● Material provided:
◇ ◇ ◇ ◇

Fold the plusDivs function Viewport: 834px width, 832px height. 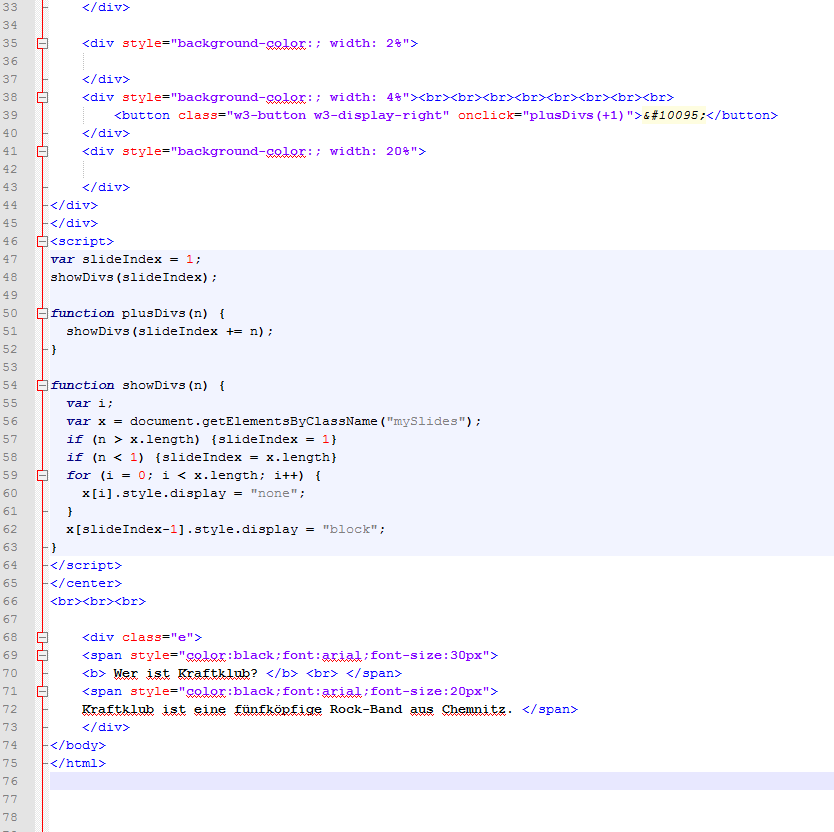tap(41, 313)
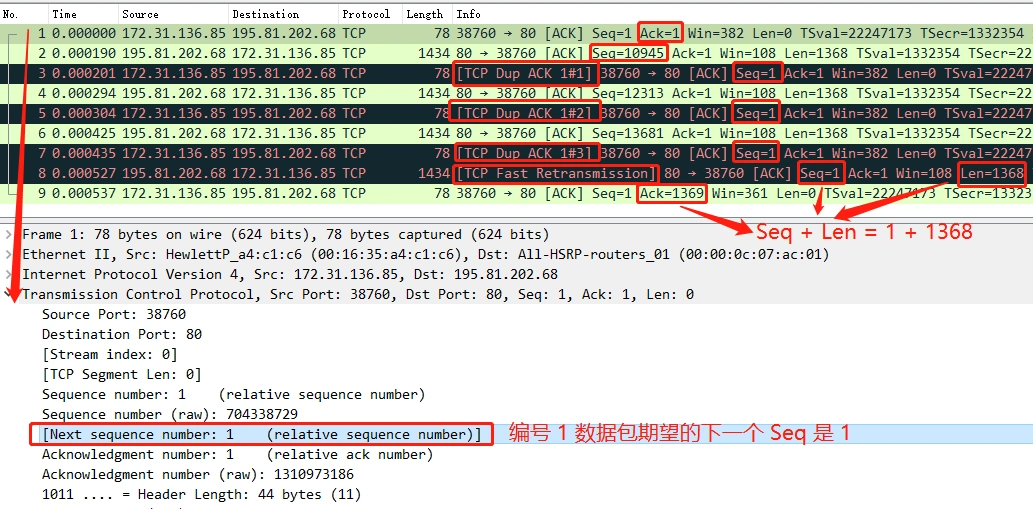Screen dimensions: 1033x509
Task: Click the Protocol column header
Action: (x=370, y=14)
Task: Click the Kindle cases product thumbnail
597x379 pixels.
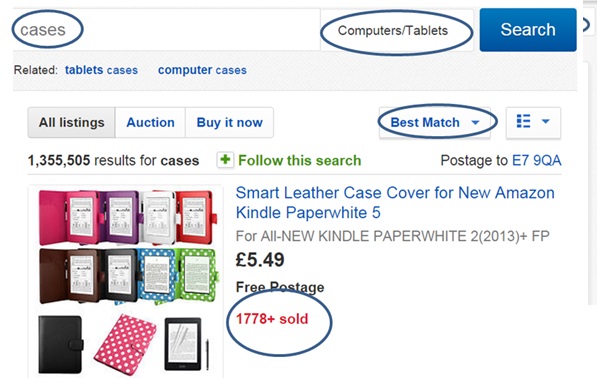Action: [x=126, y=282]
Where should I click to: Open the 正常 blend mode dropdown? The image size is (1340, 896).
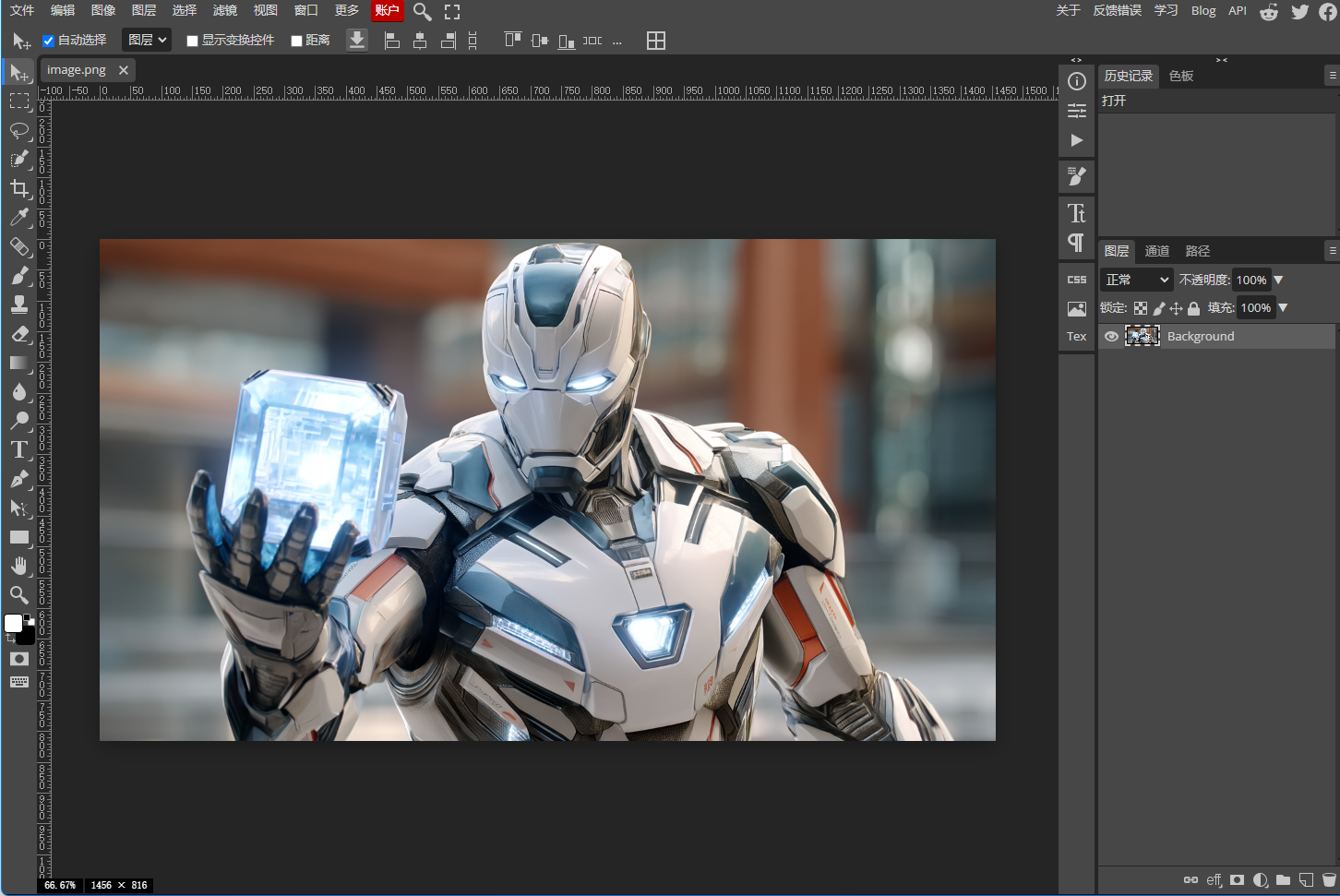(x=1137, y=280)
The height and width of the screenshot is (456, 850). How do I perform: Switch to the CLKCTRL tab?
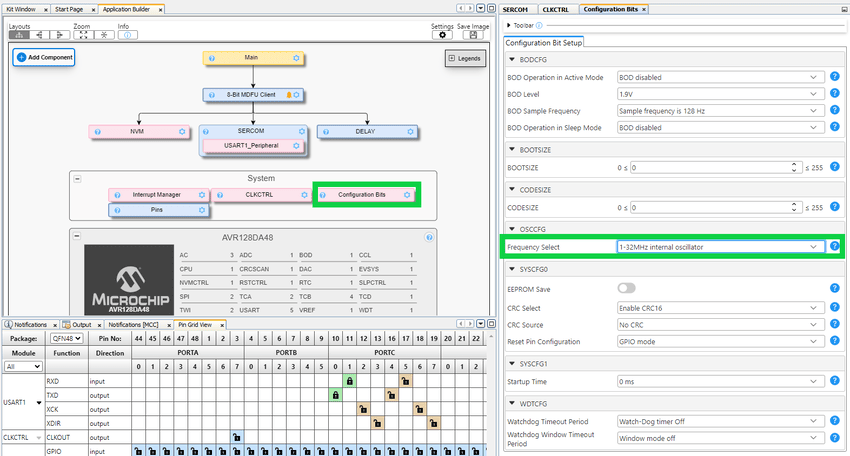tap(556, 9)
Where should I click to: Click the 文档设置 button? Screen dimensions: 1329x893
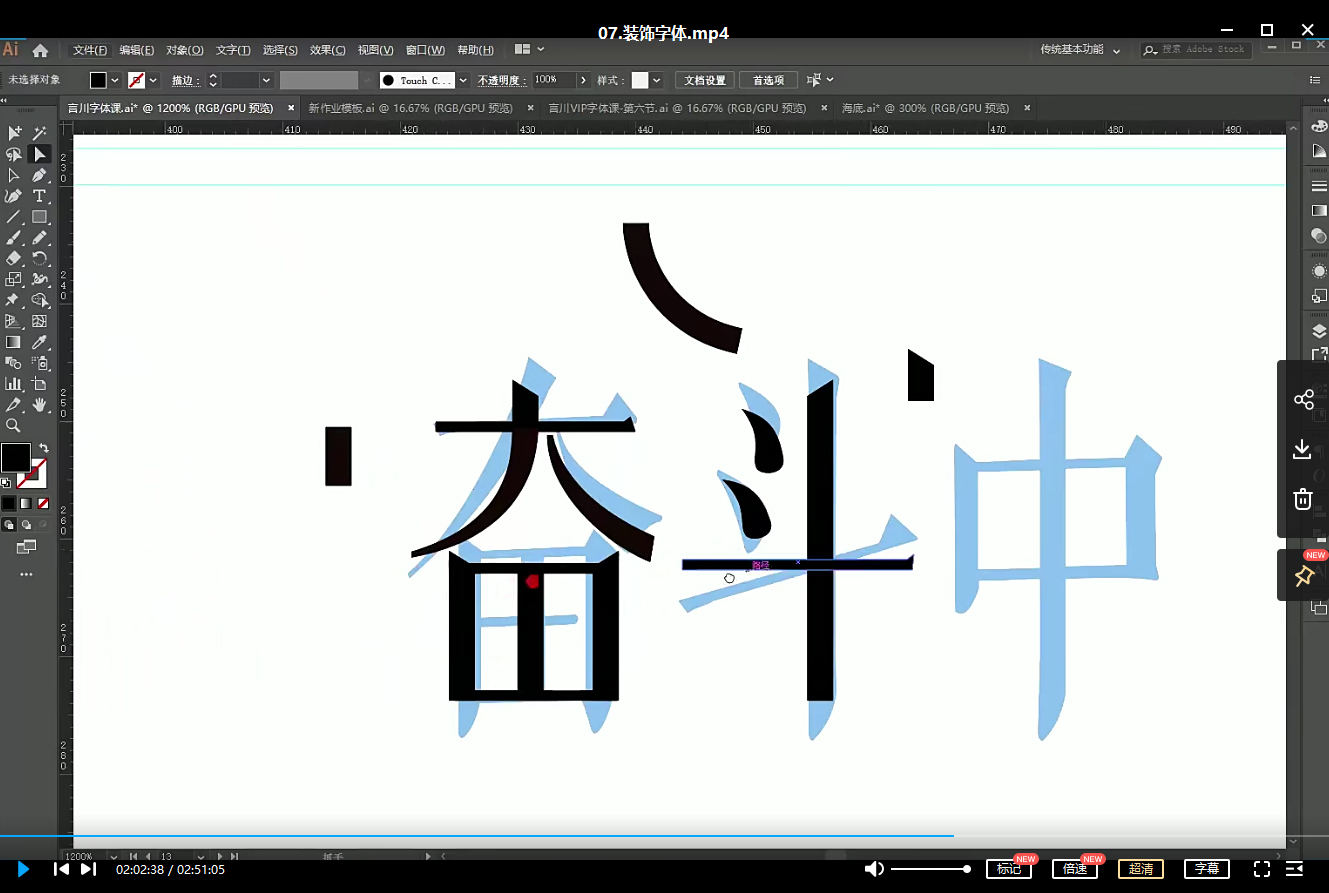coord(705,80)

◇ ◇ ◇ ◇

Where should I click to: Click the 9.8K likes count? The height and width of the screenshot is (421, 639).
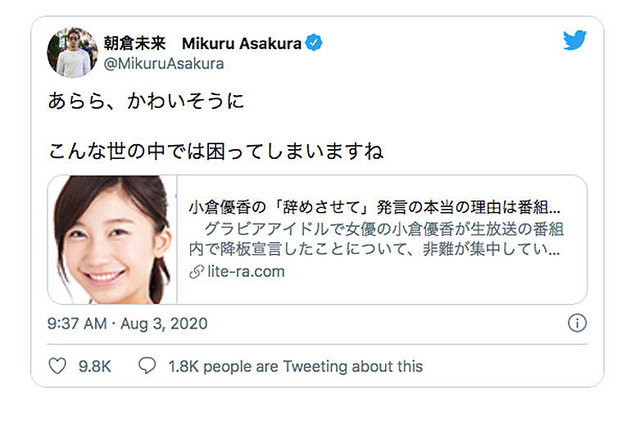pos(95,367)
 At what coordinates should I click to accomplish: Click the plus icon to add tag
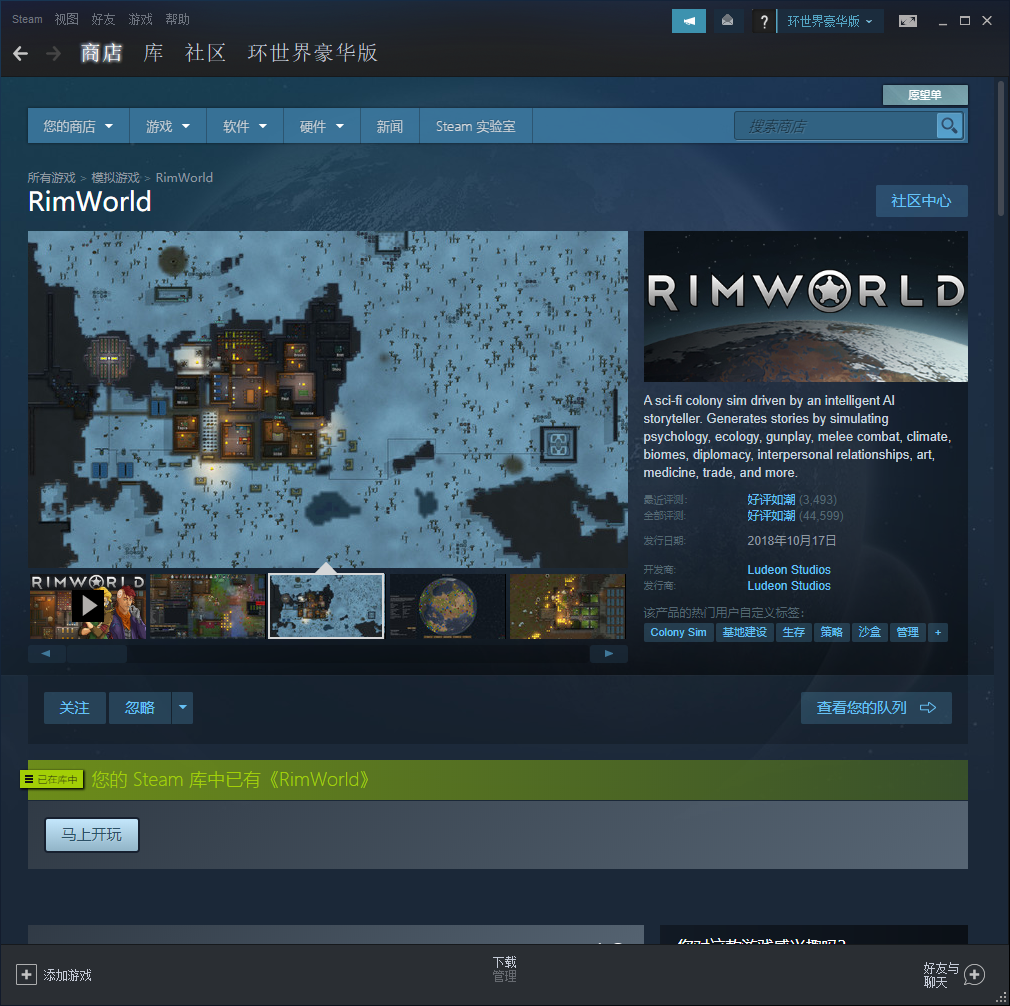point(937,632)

◇ ◇ ◇ ◇

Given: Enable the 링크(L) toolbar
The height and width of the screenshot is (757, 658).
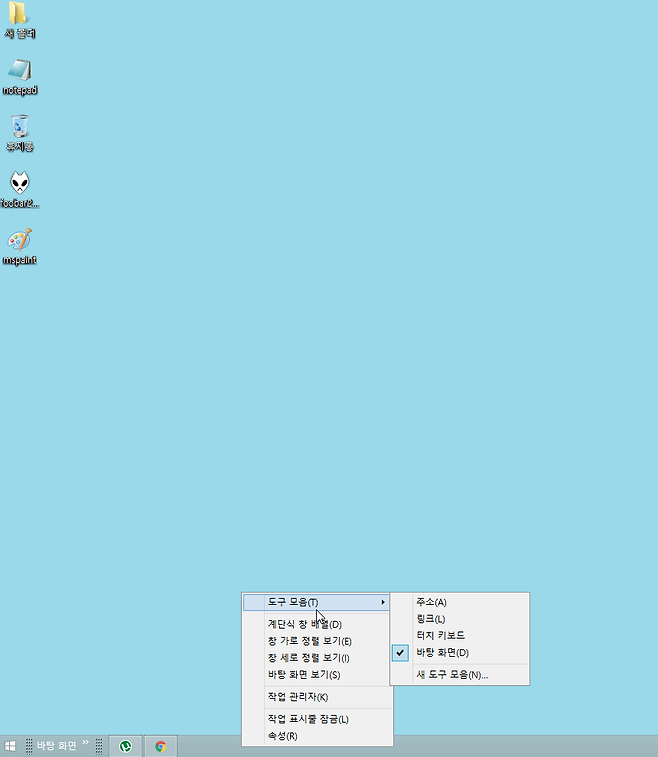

◇ ◇ ◇ ◇

● Exercise directions: From the records above, print exactly the lines that run from the line with "Given: Enable the 링크(L) toolbar" to the line with "The height and width of the screenshot is (757, 658).", inclusive.

● Answer to the exercise:
Given: Enable the 링크(L) toolbar
The height and width of the screenshot is (757, 658).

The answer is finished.